Saturday, January 22, 2011

January 22, 1861 -

Fort Sumter (NPS Photo)
The following appeared in the Macon (Georgia) Telegraph 150 years ago today. It details the mission of Colonel Isaac W. Hayne, who was sent as a representative of South Carolina to demand the surrender of Fort Sumter in Charleston Harbor from President Franklin Buchanan.
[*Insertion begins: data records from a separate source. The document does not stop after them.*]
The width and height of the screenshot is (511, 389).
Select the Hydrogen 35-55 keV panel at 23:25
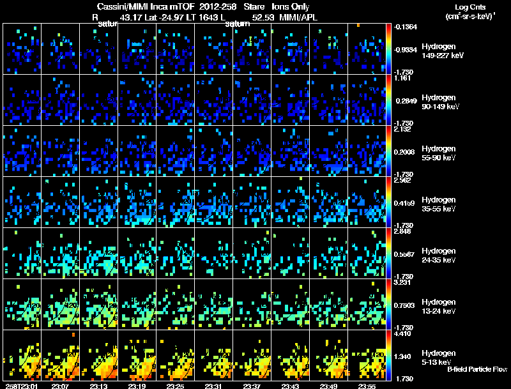click(175, 202)
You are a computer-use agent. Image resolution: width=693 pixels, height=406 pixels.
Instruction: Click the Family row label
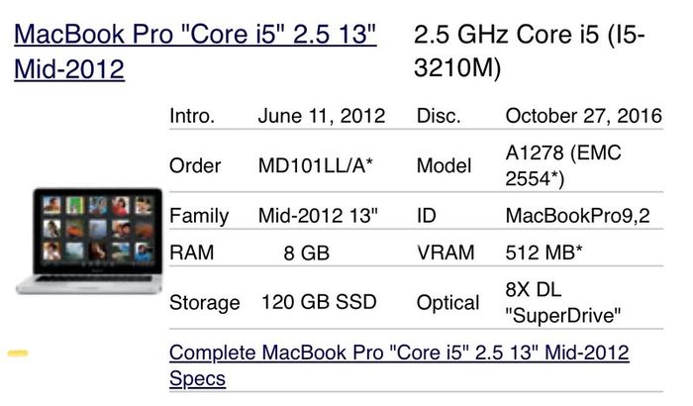[x=199, y=216]
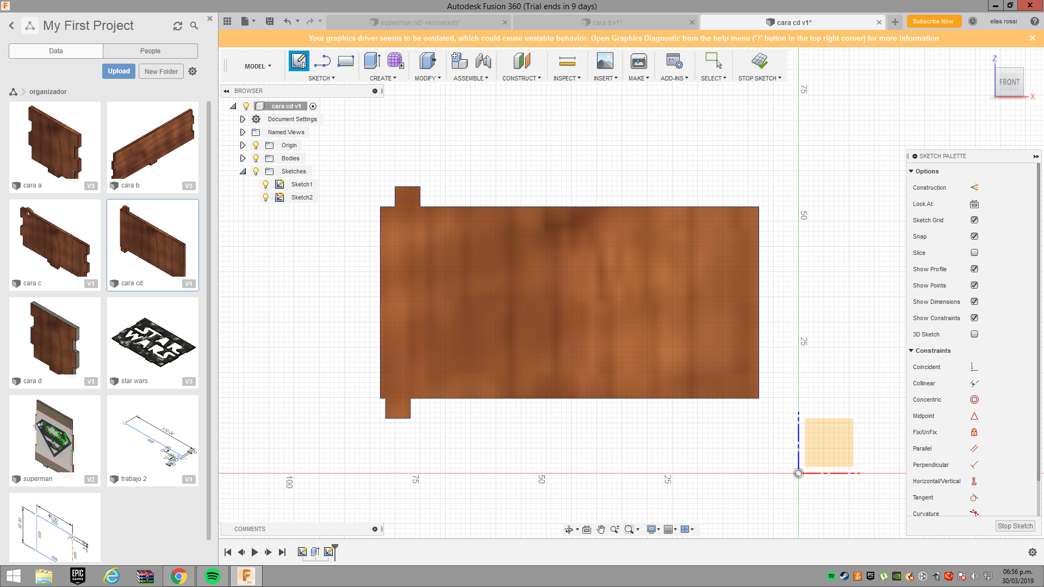Click the Sketch tool in toolbar

point(297,60)
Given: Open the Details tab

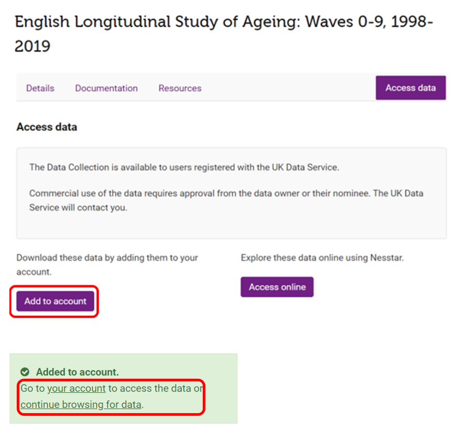Looking at the screenshot, I should (x=40, y=88).
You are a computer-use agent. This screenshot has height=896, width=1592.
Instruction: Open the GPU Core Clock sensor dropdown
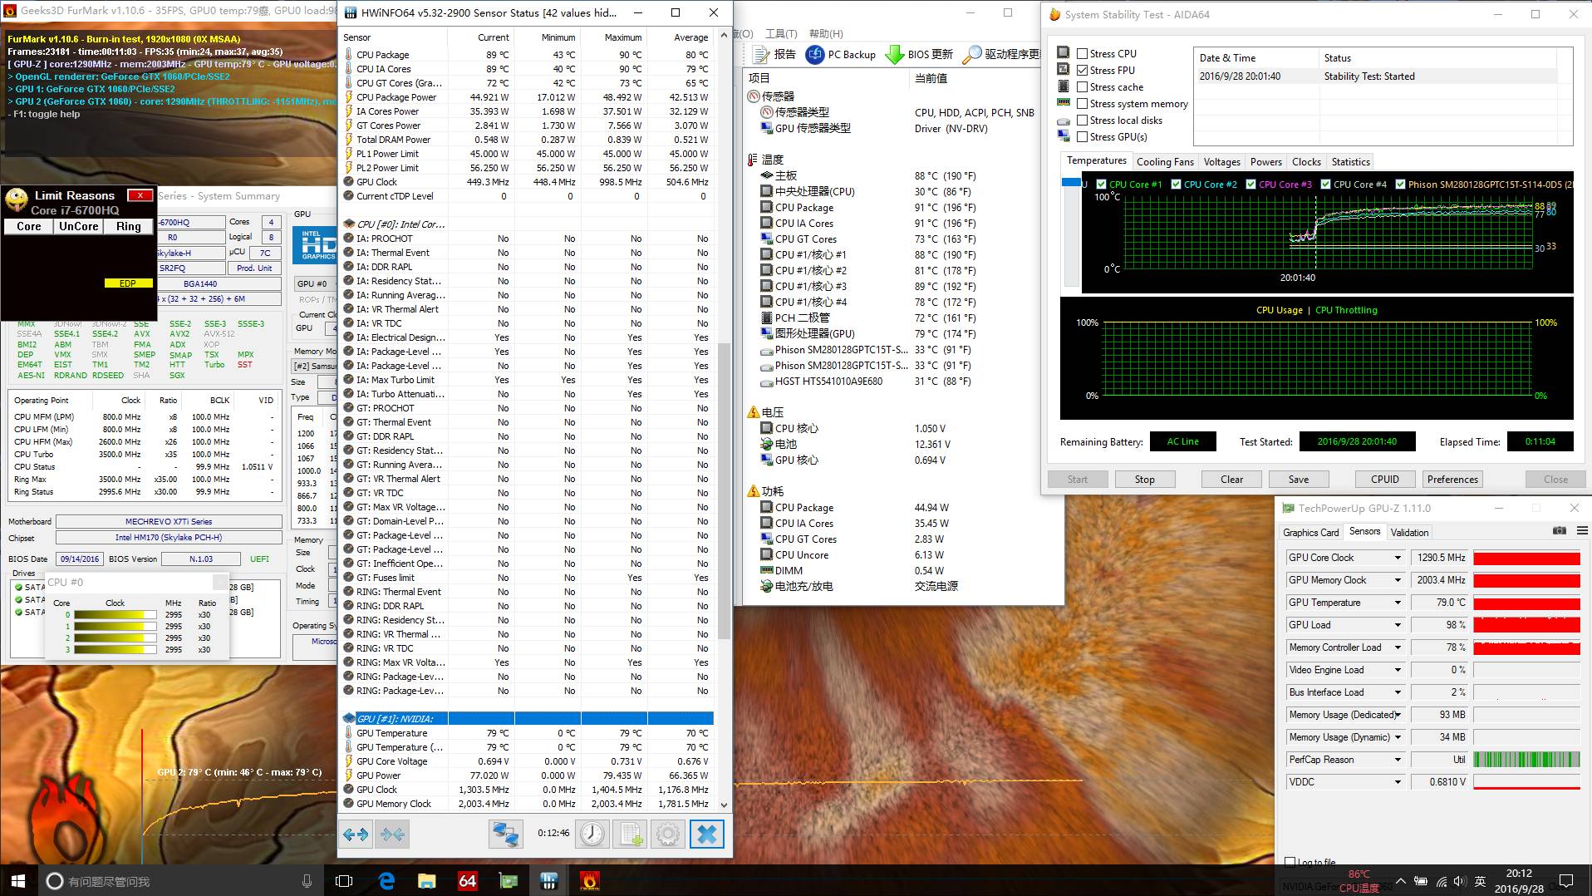click(x=1399, y=558)
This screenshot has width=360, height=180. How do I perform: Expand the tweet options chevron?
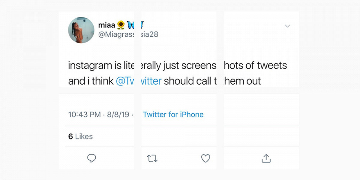click(x=287, y=26)
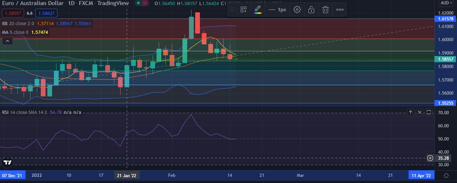The height and width of the screenshot is (183, 457).
Task: Click the TradingView logo
Action: pyautogui.click(x=7, y=162)
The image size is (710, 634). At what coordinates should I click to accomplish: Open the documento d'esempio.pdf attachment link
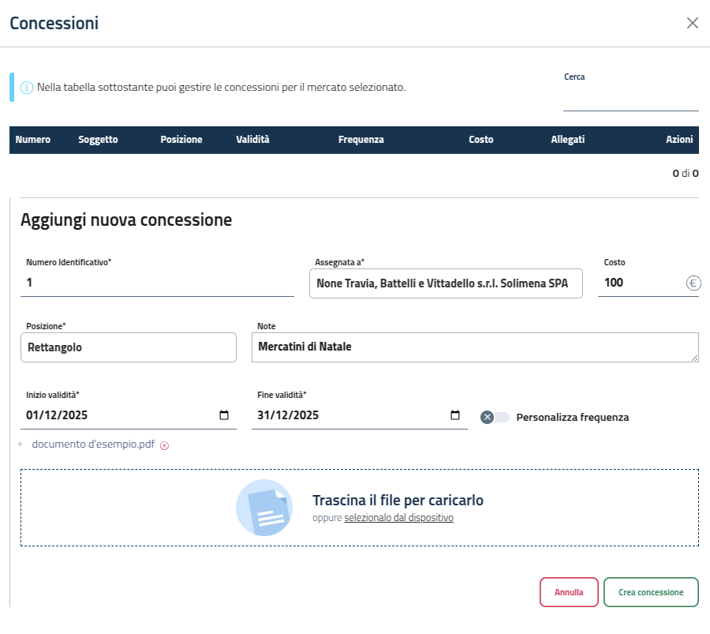coord(93,445)
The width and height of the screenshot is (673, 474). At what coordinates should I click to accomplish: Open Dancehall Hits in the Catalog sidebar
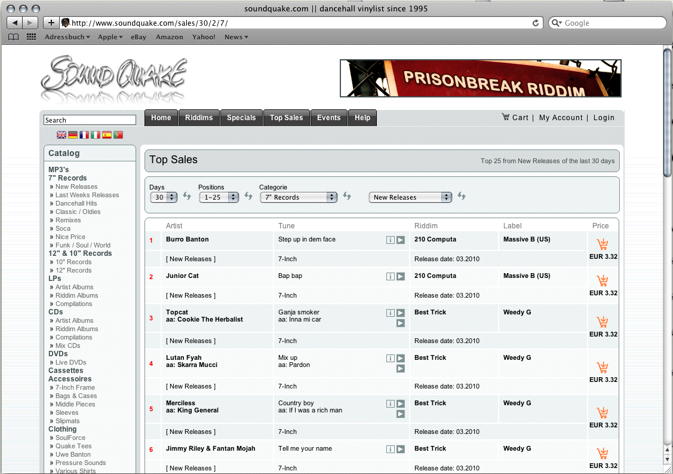click(x=76, y=203)
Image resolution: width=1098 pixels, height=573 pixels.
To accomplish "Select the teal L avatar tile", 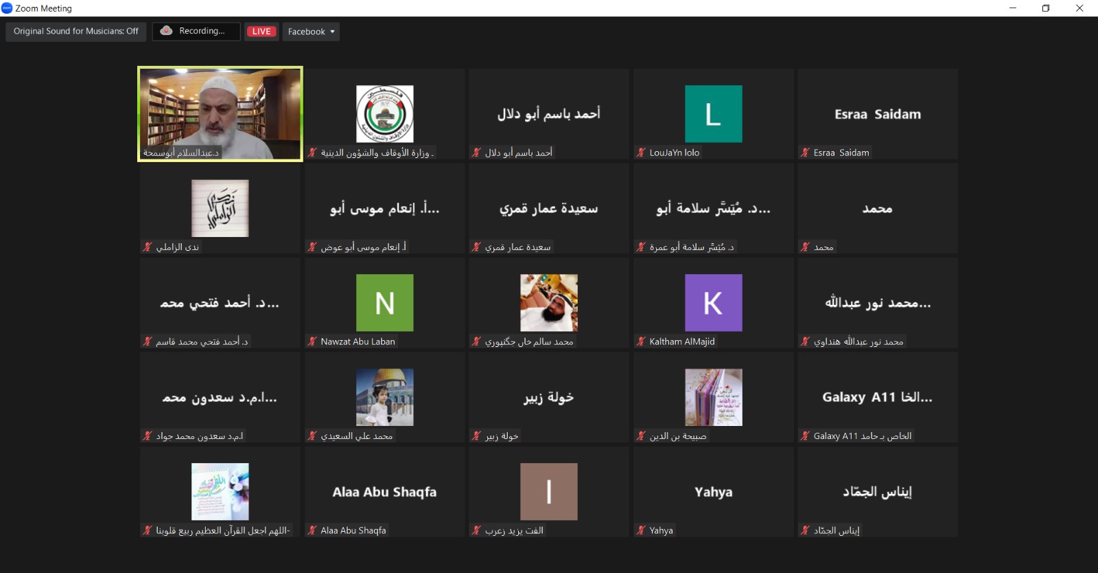I will click(713, 114).
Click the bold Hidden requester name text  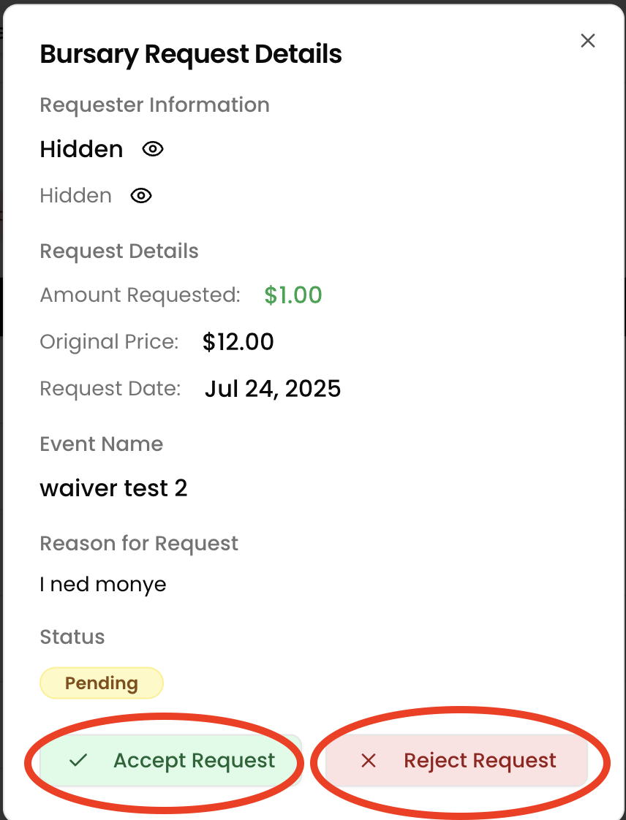coord(81,149)
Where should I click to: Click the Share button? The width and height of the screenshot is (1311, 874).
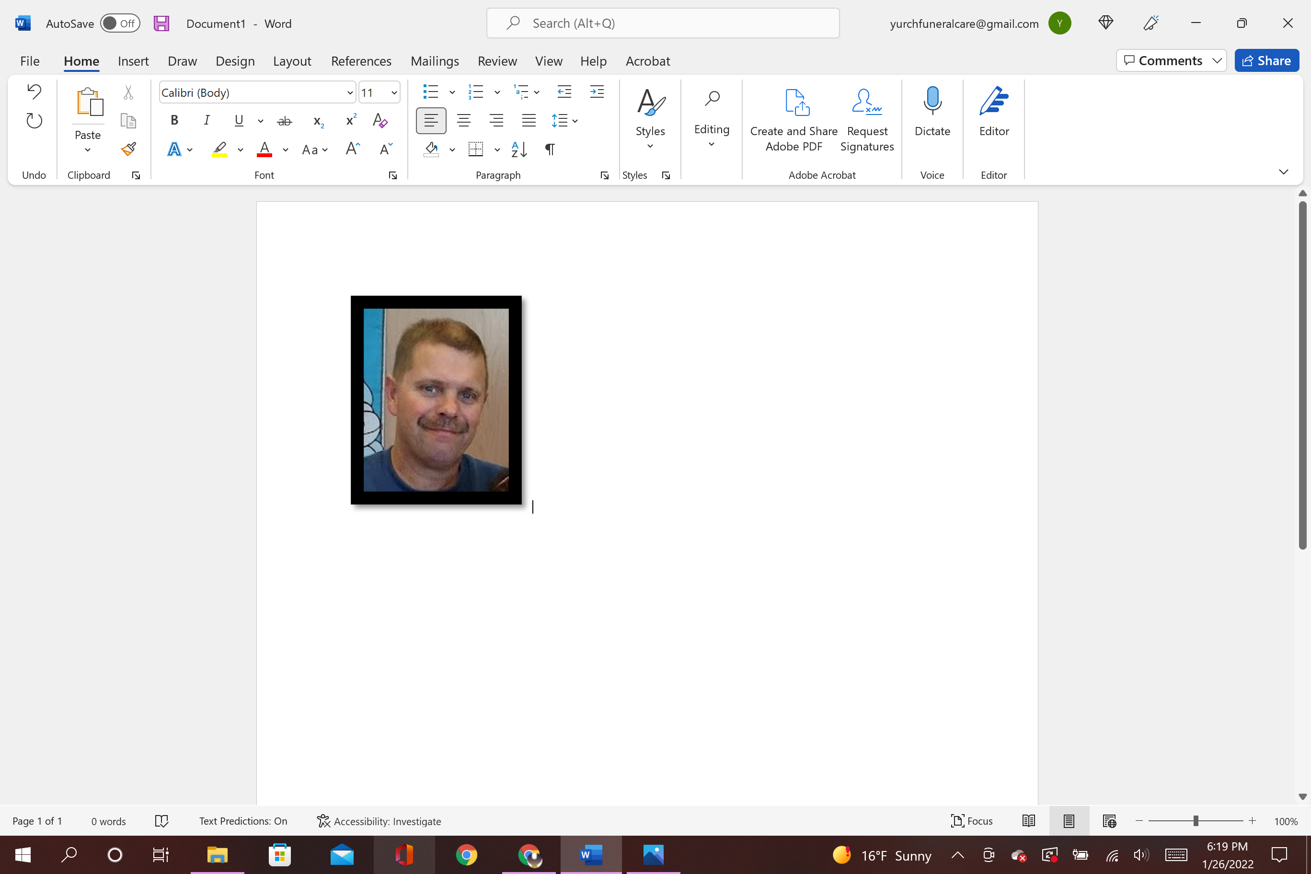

The report provides a good example of how editors and newspaper readers in the South often learned of events affecting their communities and states from Northern newspaper writers:

It was mentioned yesterday, among the rumors from Washington, that the mission of Mr. Hayne to that city from South Carolina, was to demand the immediate surrender of Fort Sumter, as the only means of preventing war and all its long train of calamities. A letter to the New York Herald adds:

Fort Sumter in 1861
“He is authorized to negotiate for the purchase of the public property in South Carolina, and is willing to pay the Government its fully value for the same, but if the President refuses to enter into negotiation and declines to give it up to the State, then they are determined to take it, let what will come. This course has been fully decided upon by South Carolina. They hold that, of right, it belongs to them, and they do not mean that the United States shall hold possession of it much longer. The flag which waves over Fort Sumter must come down - `peaceably if they can, forcibly if they must.”

Col. Hayne has not yet, it is stated, had an interview with the President. The president is said to be anxious, as is Major Anderson, to avoid bloodshed, and will do everything in his power, except surrendering up the Fort, to prevent such a calamity.- Macon Telegraph, January 22, 1861, p. 3.